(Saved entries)
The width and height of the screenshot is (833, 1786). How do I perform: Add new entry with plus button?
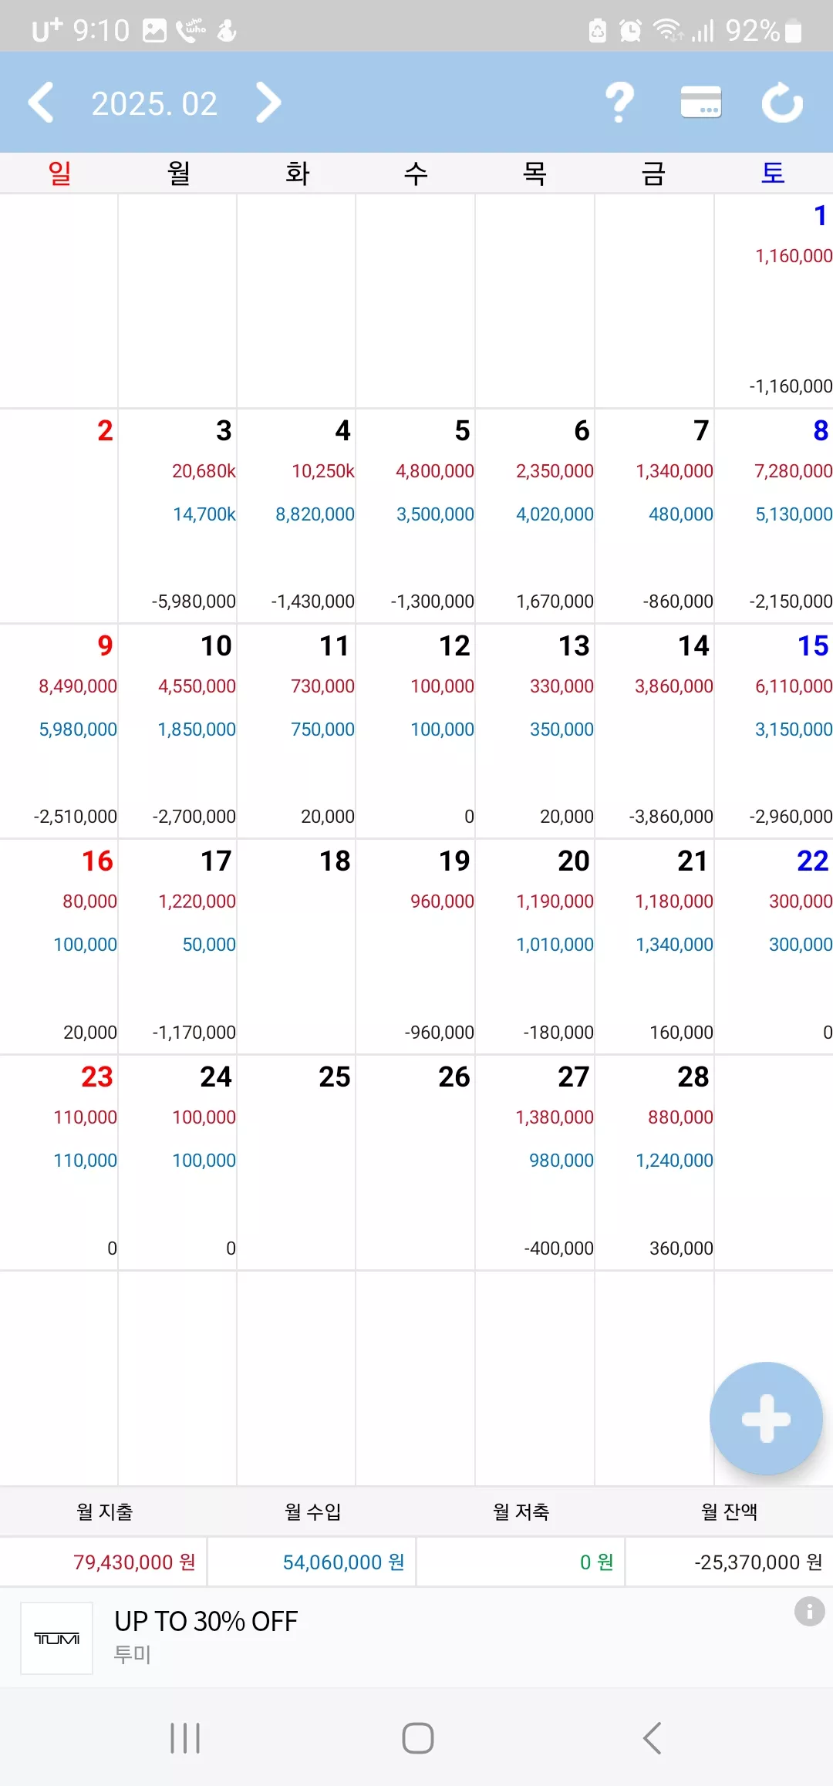(766, 1418)
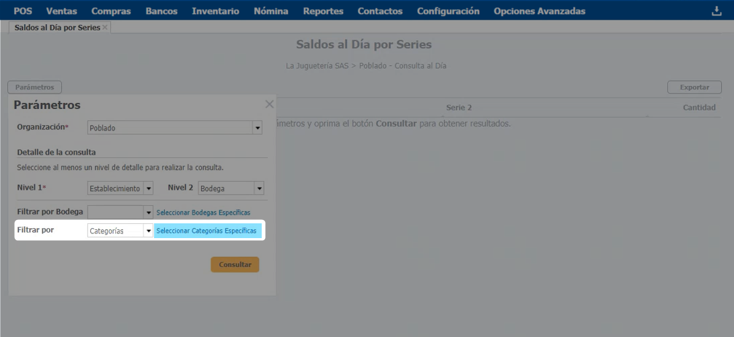The width and height of the screenshot is (734, 337).
Task: Close the Saldos al Día por Series tab
Action: click(x=105, y=28)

TASK ITEM
Return all of the entries exactly as written, but drop any pictures they hold.

RESPONSE AREA
The width and height of the screenshot is (833, 1786). How do I perform: Add new entry with plus button?
(766, 1418)
The width and height of the screenshot is (734, 337).
Task: Close the Saldos al Día por Series tab
Action: click(x=105, y=28)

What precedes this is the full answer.